Orthodox New Year Day

Orthodox New Year Day

Though New Year holds on 1 January by the Julian Calendar, it is also observed on 14 January by the Gregorian Calendar. Orthodox Christians in Ukraine, Russia, Belarus, Georgia, and Serbia celebrate in order to attract health and wealth in the coming year.

This traditional dating of the New Year is sometimes commonly called “Orthodox” because it harks back to a time when governments in Russia and Eastern Europe used the Julian calendar, which is still used by some jurisdictions of the Eastern Orthodox Church.

Julian’s New Year, is a holiday celebrated on January 14 under the Gregorian calendar each year. That date is the first of January by the Julian calendar. The Julian calendar runs 13 days behind the Gregorian calendar, the standard international calendar in use today. That is because many Orthodox Christian churches follow the Julian calendar for religious celebrations.

Julian’s New Year or Orthodox New Year is also called Serbian New year. The Old New Year or the Orthodox New Year is an informal traditional holiday, celebrated as the start of the New Year by the Julian calendar. They not only celebrate New Year’s Eve on December 31st, but we also celebrate it again on January 14th, according to the above-mentioned Julian’s Calendar! The fun fact is that we actually call it the “Old New Year”!

So there are two New Year’s, January 1 (New New Year) and January 14 (Old New Year). Holding on two times the new year, the main reason for it is the two calendars as Gregorian & Julian calendar.

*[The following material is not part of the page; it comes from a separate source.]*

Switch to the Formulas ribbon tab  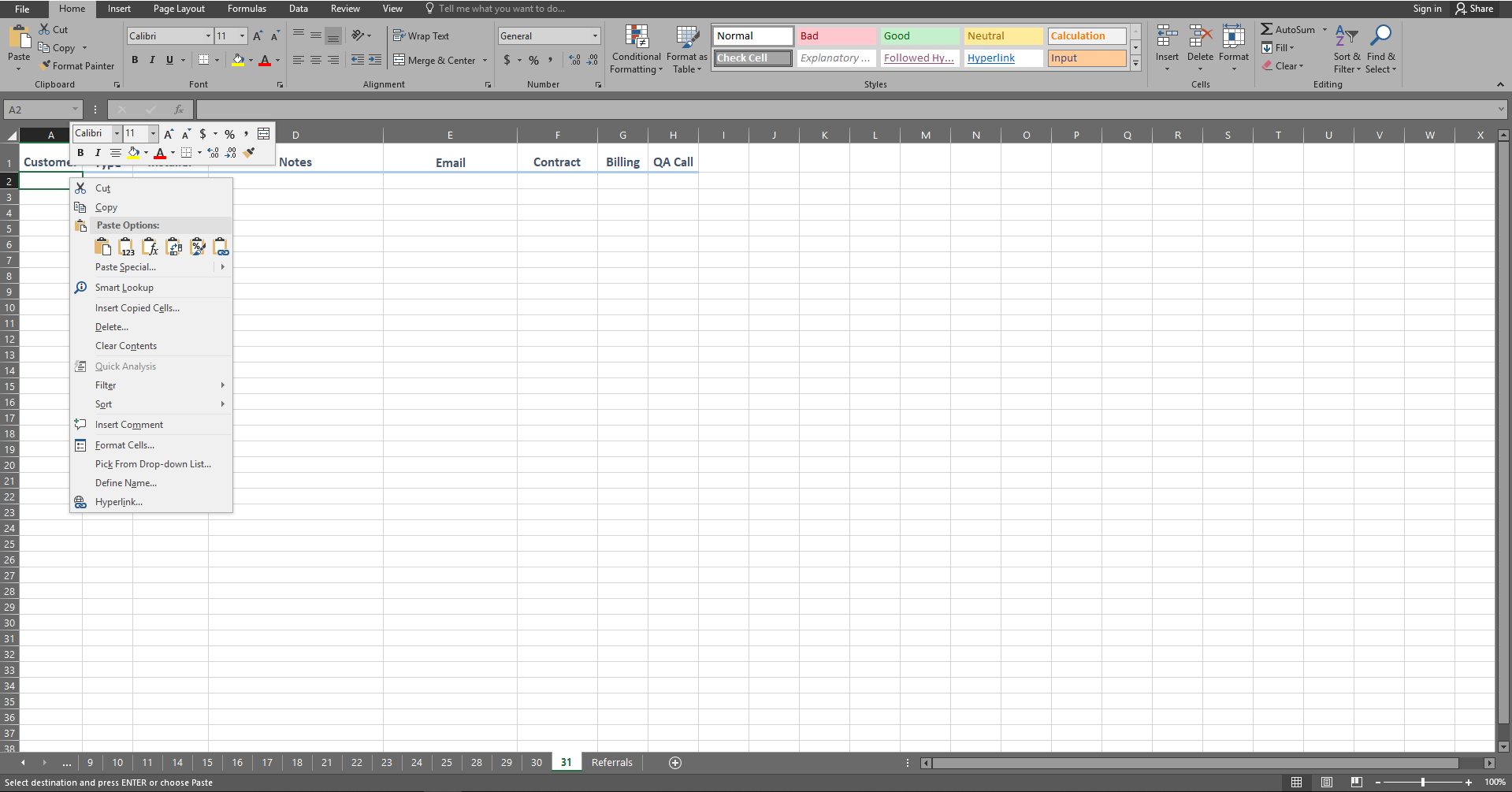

The Julian calendar took effect under the reign of Julius Caesar in 45BC. In 1582, Pope Gregory XIII 1582 created a new calendar to correct the discrepancy between calendar time and calculated astronomical time. It became known as the Gregorian calendar.

The Orthodox Church observes the Julian calendar instead of the Gregorian calendar, which is used by Catholics, Protestants, and most people in the modern world. The Julian calendar holidays are 13 days later than holidays on the Gregorian calendar.

But to begin with, only Catholic countries adopted the changes and Orthodox Christian countries remained on the Julian calendar. Over time, those countries adopted the Gregorian calendar for secular use but the Orthodox churches continued to base their liturgical calendar on the Julian timetable.

In 1923 a revised version of the Julian calendar was introduced bringing Christmas Day in line with the Gregorian calendar, but it was only adopted by some of the Orthodox Christian countries including Greece, Cyprus, and Romania.

Russia, Ukraine, Serbia, Belarus, Egypt, Ethiopia, Georgia, Kazakhstan, Macedonia, Moldova, and Montenegro continue to celebrate Christmas on January 7 and New Year on January 14.

What Do People Do?

The holiday is celebrated with family. In the evening, children and adults launch fireworks, participate in music and other contests and visit friends and family. Some churches hold Orthodox New Year events: prayers, special ceremonies. At midnight, prayer services will be served at Orthodox temples for a successful and blessed New Year.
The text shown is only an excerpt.